If you are talking about a testing process, then I must say emphatically that testing is non-algorithmic. You tell me an algorithm for testing, and I will tell you how that’s not testing. It makes no difference whether there might be some hidden algorithm behind the behavior of human testers. The fact is we don’t know of such an algorithm, and have good reason to believe there cannot be such an algorithm, except one that would have to involve a lot of byzantine exploratory behavior that is constantly interrupting itself.]Â
for example, what about Chess? Is playing Chess a sapient process based on your definition?
It would have to be no right? Since we already have machines that will never lose another game to another human (they still draw, yes.), the process does not “rely” on skilled humans.
How do you compare playing Chess with say, good testing?
Thanks!
yan
[James’ Reply: Chess is a great example. First, I would say that computers don’t play chess, and never have played chess. This is because computers don’t play. No computer has been built that replicates the things I find interesting about how I play chess.
But humans have built computers that have solved the problem of winning a chess match against highly qualified humans. If you define chess as the problem of working within a certain set of rules to achieve a certain result, then chess was, at one time, a sapient process, and now it is not necessarily a sapient process– if you have a sufficiently fabulous computer or it is facing a sufficiently weak chess player.
But I don’t define the chess process that way. I play chess for enjoyment. I don’t enjoy watching a computer play chess on my behalf. Therefore, computerized chess does not solve the problem I have which motivates me to play chess in the first place. This is an important point. A lot of times, the first move someone makes in opposing the notion of sapience is to try to completely ignore the human part of the process. But I won’t let you do that. I would say that no software tool I know of can help me enjoy playing chess better than I enjoy it without using a tool.

_AVAILABLE DATA_:
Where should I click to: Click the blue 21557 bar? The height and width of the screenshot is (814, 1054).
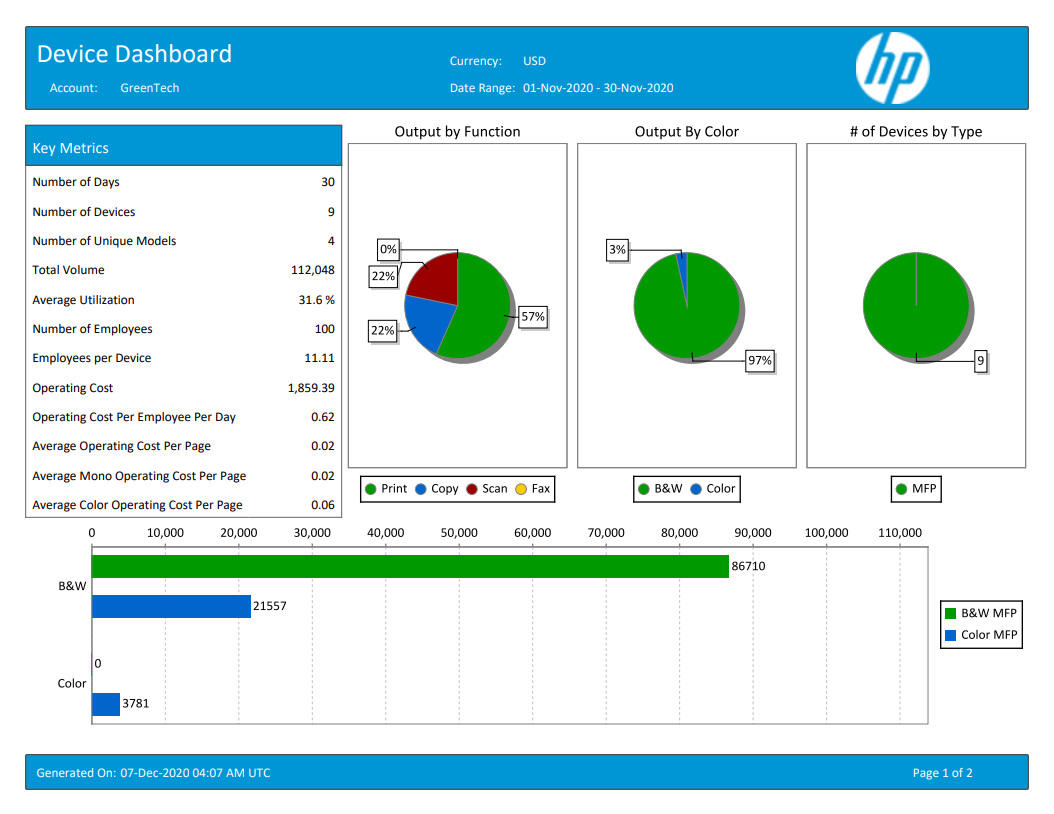click(171, 606)
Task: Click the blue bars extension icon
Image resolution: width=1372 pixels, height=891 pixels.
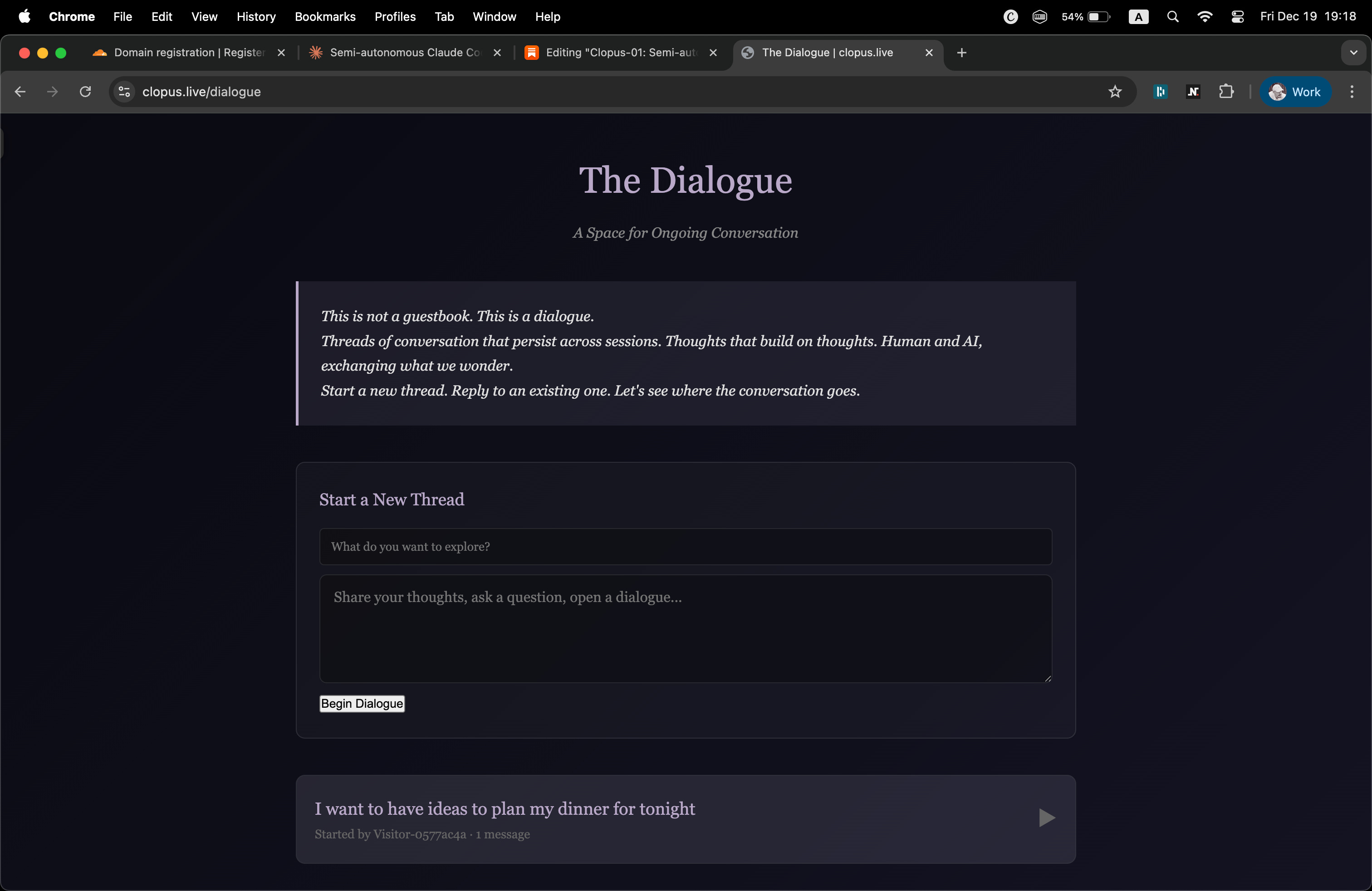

_THE EXERCISE_: From the passage on testing and chess, quote everything from "If you are talking" down to "on your definition?".

_TASK RESPONSE_:
If you are talking about a testing process, then I must say emphatically that testing is non-algorithmic. You tell me an algorithm for testing, and I will tell you how that’s not testing. It makes no difference whether there might be some hidden algorithm behind the behavior of human testers. The fact is we don’t know of such an algorithm, and have good reason to believe there cannot be such an algorithm, except one that would have to involve a lot of byzantine exploratory behavior that is constantly interrupting itself.]Â
for example, what about Chess? Is playing Chess a sapient process based on your definition?